La contestualizzazione che troviamo nel corposo volume della Atzori, tra gli altri, ha il grande merito di “agganciare” la parola innanzitutto alla persona che la scrive. È quanto auspicava il filosofo Giuseppe Zanghì. «La parola — affermava — non è una entità che nasce da niente», mentre, lamentava che «il pensiero moderno pur essendosi fatto molto attento alle parole non riesce ad entrare nel mistero della parola, perché studia il pensiero slegato da chi lo ha espresso» (Marco Martino, Intervista a Giuseppe Maria Zanghì. La sfida culturale del carisma dell’unità, Città Nuova 2015, p. 61)
Da questa contestualizzazione si evidenzia quanto Chiara, anche nelle situazioni più dolorose, come abbiamo visto, avverta imperiosa la spinta a comunicare per generare, consapevole di essere uno strumento nelle mani di Dio a cui è stato affidato un carisma che è per la Chiesa e l’umanità. Come il pellicano, “pescava dal di dentro”, la comunicazione nasceva dalle profondità del suo rapporto con Dio, era sempre colta nell’Amore, dal silenzio dell’interiorità, dall’incessante ascolto di “Quella voce”. Lo scrivere di Chiara è ben espresso dalla filosofa e scrittrice spagnola, Maria Zambrano: è quello «scrivere che richiede fedeltà prima di ogni altra cosa: essere fedeli a ciò che chiede di essere tratto fuori dal silenzio». «È come far nascere qualcosa che spinge; una scrittura che somiglia molto al momento della nascita, al parto. Questo qualche cosa è la vita». (cfr. Pietro Barcellona, La Parola perduta. Tra Polis greca e cyberspazio, edizioni Dedalo 2007, pp. 169-171).

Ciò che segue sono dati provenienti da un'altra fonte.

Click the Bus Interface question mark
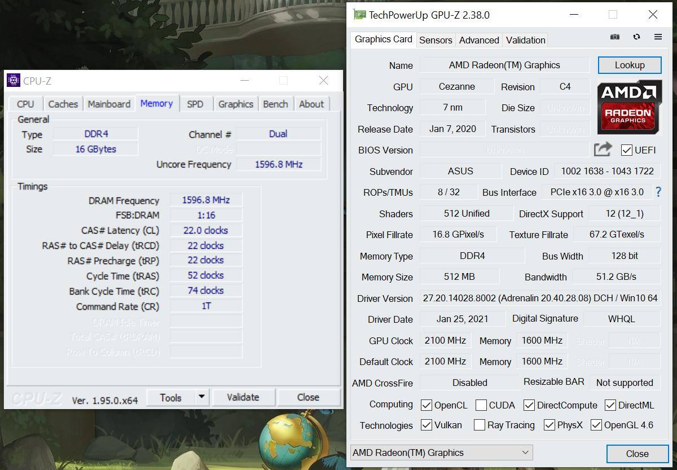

La luce va data. Un testo dunque che getta nuova luce su quel piccolo libro di Meditazioni e dà una nuova comprensione di quell’impatto che ha avuto e continua ad avere ben oltre la cerchia di quanti sono rimasti toccati dal suo carisma non solo in Italia, ma anche in altre nazioni europee e negli altri continenti.